The enhanced daily functioning, as a function of independency, is usually best described by the scale Role Limitation-Physical Health of the HSQ 2.0 questionnaire. No significant improvement was observed on this scale at any of the time points studied. In a previous study (10) this very scale demonstrated a good correlation with the Impact scale of the DQOL, which instead is significantly improved in our study. We believe that a further analysis by more deeply investigating some aspects of this scale and by increasing the number of patients will result in improved outcome.
The lack of better QOL scores could also be explained by the analysis of two heterogeneous populations, islet after kidney and islet alone recipients. As soon as the number of patients in each population is larger, we will analyze them independently in order to test this hypothesis.
Also we believe that, in addition to the psychometric instruments utilized for this study, the use of a hypoglycemia-fear specific questionnaire would be very useful to capture the fundamental benefit for a patient with type 1 diabetes that receives an islet transplant (20).
We also want to analyze in detail the deterioration of the bodily pain scale score, trying to correlate it with the presence of other adverse events, even at lower grade of severity according to NCI. These can be very discomforting for the patient under immunosuppression (e.g. mouth ulcers, a common side effect of rapamycin) and can possibly explain the lower scores of this specific scale after transplantation.
A recent report on QOL in a small group of patients that were followed up for 12 months suggested that while hypoglycemia fear improved significantly after transplant, all scores of the SF 36 questionnaire did not (20). This is quite consistent with our observations obtained in a larger group of patients and with a longer follow-up; it is therefore conceivable that rather than an improvement in general health related QOL, diabetes-specific aspects of QOL are more likely to show benefit from an islet transplant.

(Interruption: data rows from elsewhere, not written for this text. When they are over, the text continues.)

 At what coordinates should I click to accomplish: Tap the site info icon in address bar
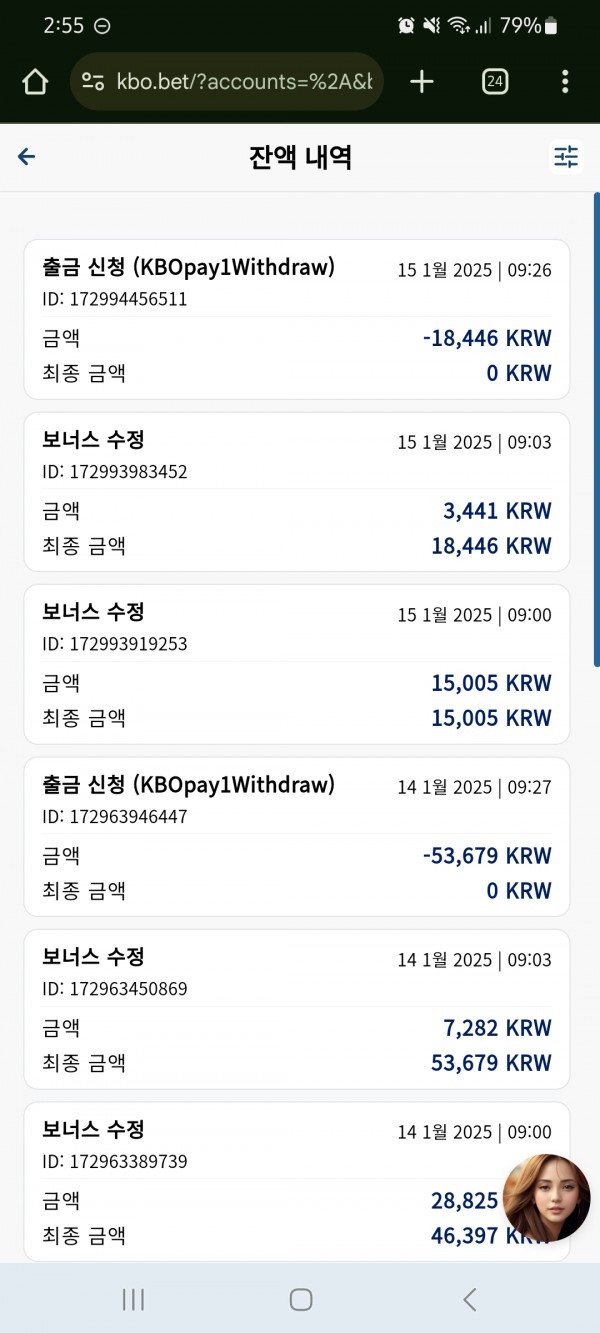click(93, 82)
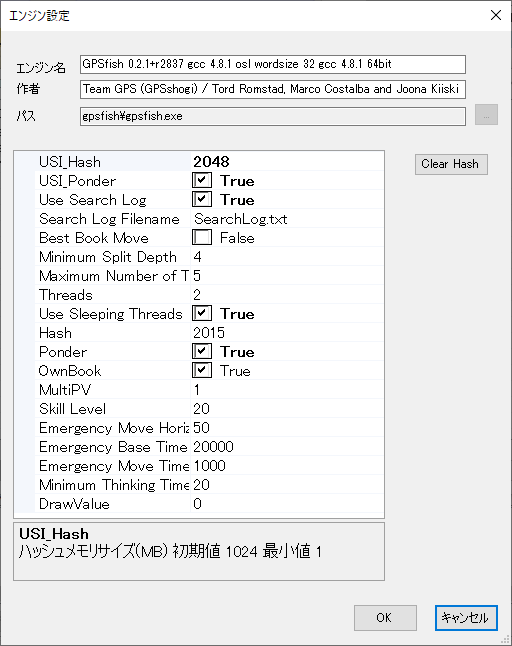This screenshot has width=512, height=646.
Task: Open the path browse button
Action: point(486,115)
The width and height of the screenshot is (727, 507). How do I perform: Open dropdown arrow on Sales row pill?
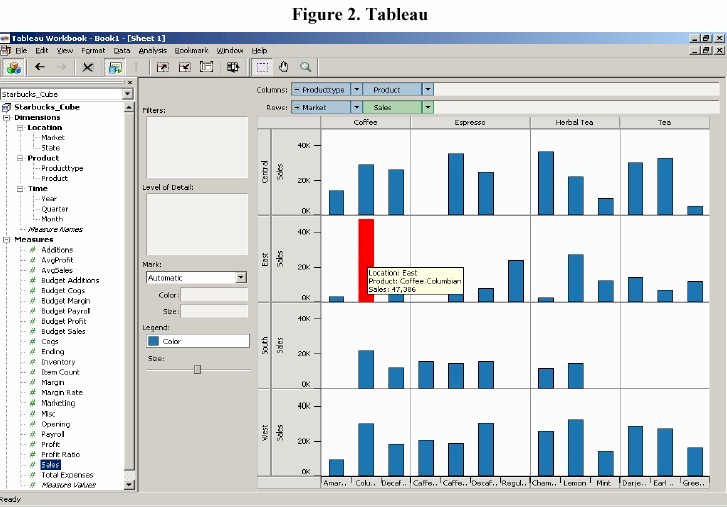click(x=429, y=108)
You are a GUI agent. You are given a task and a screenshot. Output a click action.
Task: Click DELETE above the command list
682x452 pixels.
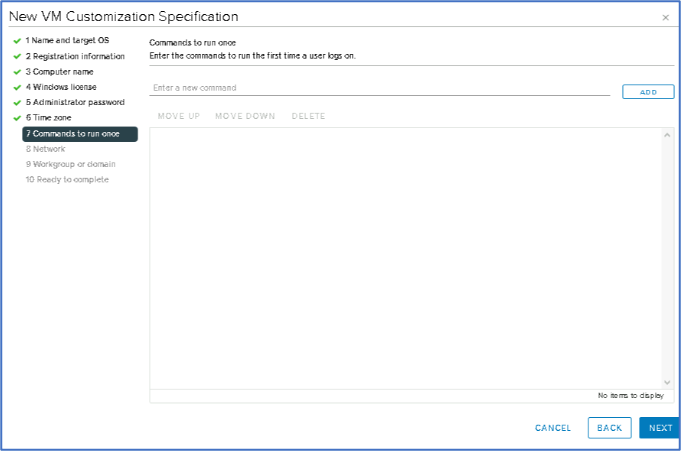308,116
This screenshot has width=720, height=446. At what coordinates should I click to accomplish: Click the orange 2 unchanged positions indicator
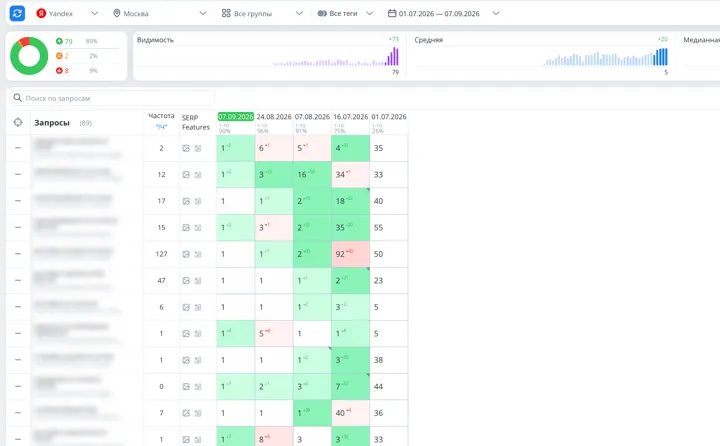point(62,56)
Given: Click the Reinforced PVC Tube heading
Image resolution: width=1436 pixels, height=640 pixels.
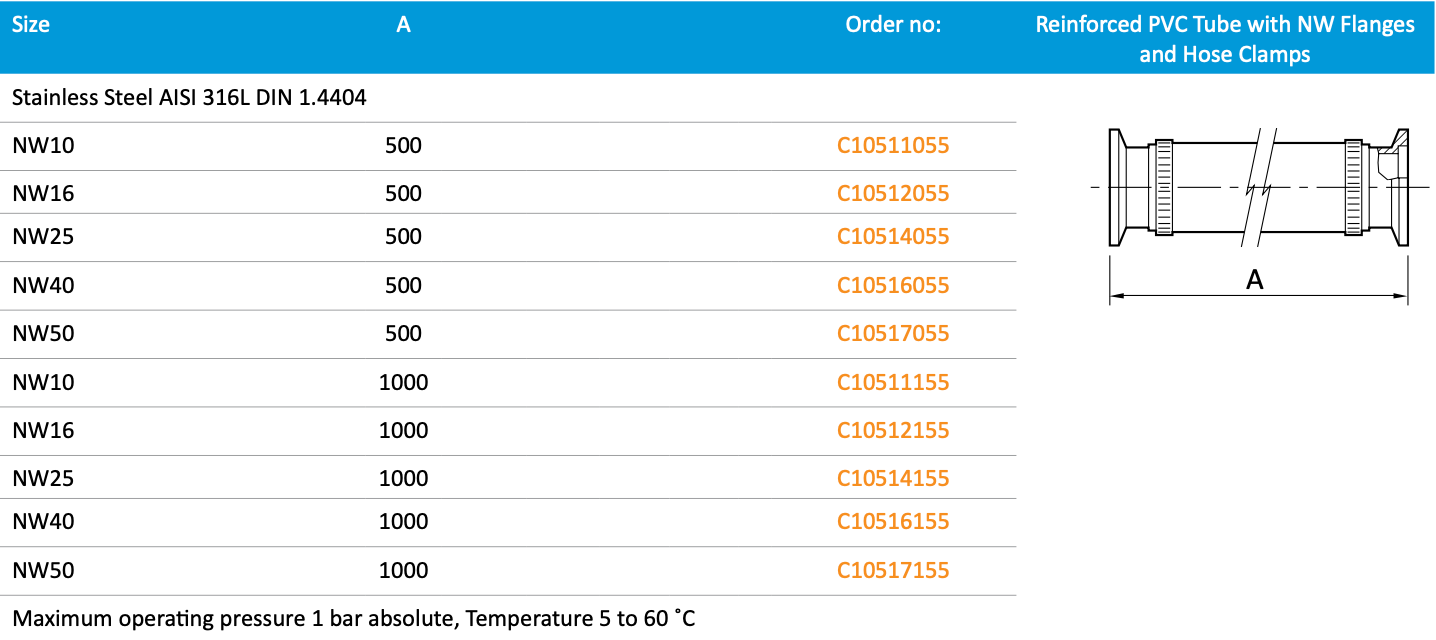Looking at the screenshot, I should [1225, 38].
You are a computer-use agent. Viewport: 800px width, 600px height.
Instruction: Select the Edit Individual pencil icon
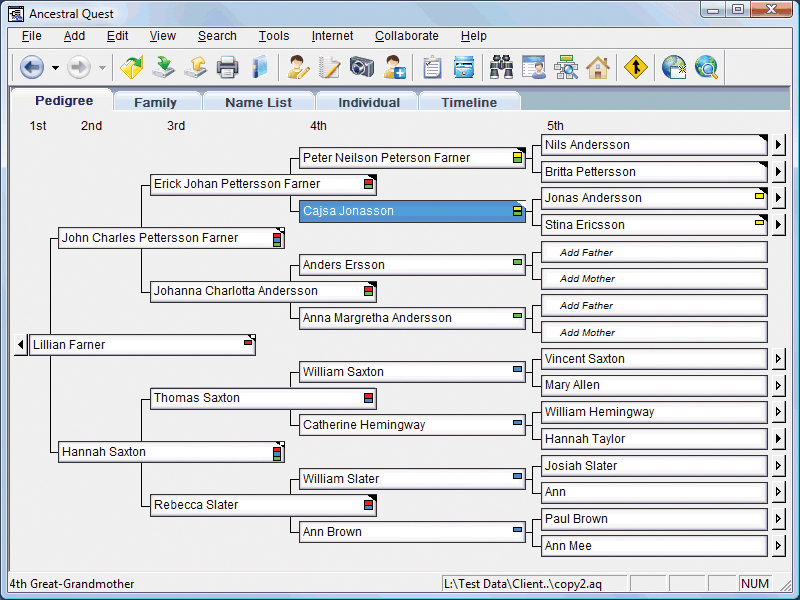pyautogui.click(x=297, y=67)
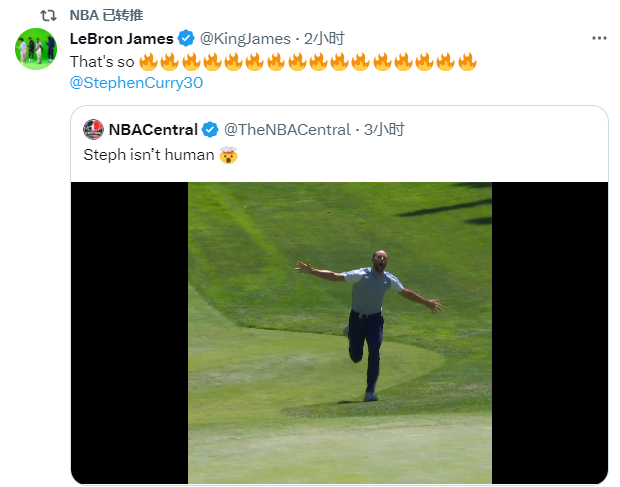Viewport: 620px width, 487px height.
Task: Click the @StephenCurry30 mention
Action: [136, 83]
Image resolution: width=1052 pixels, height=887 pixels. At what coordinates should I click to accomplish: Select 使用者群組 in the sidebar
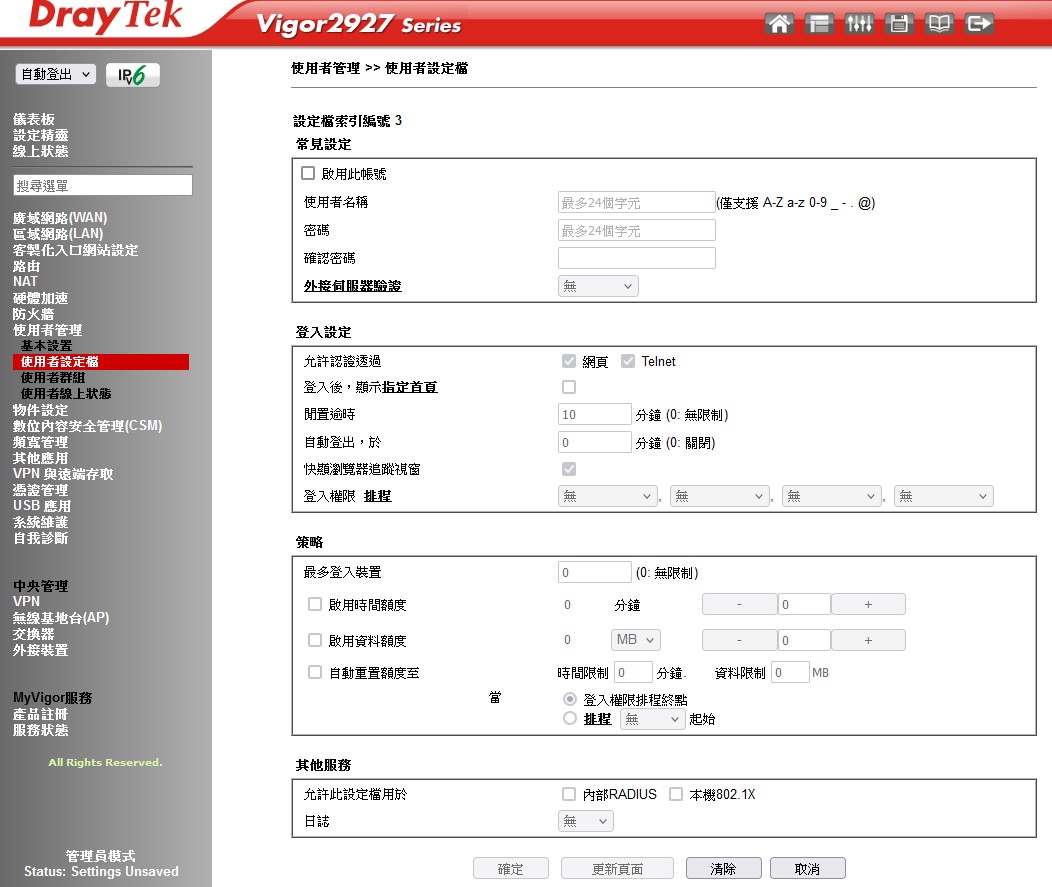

In summary, our data showed that islet transplantation results in improvement of selected aspects of QOL, and that there is little, if any, negative impact of the procedure, an important observation in view of the question as to whether chronic immunosuppression side effects might outweigh the benefits of improved metabolic control (21). We also show that re-introduction of insulin therapy is a fundamental independent variable that affects QOL outcomes, and we suggest that larger patient samples and longer follow-ups will strengthen our conclusions. We also suggest that the definition of more specific psychometric instruments should be considered.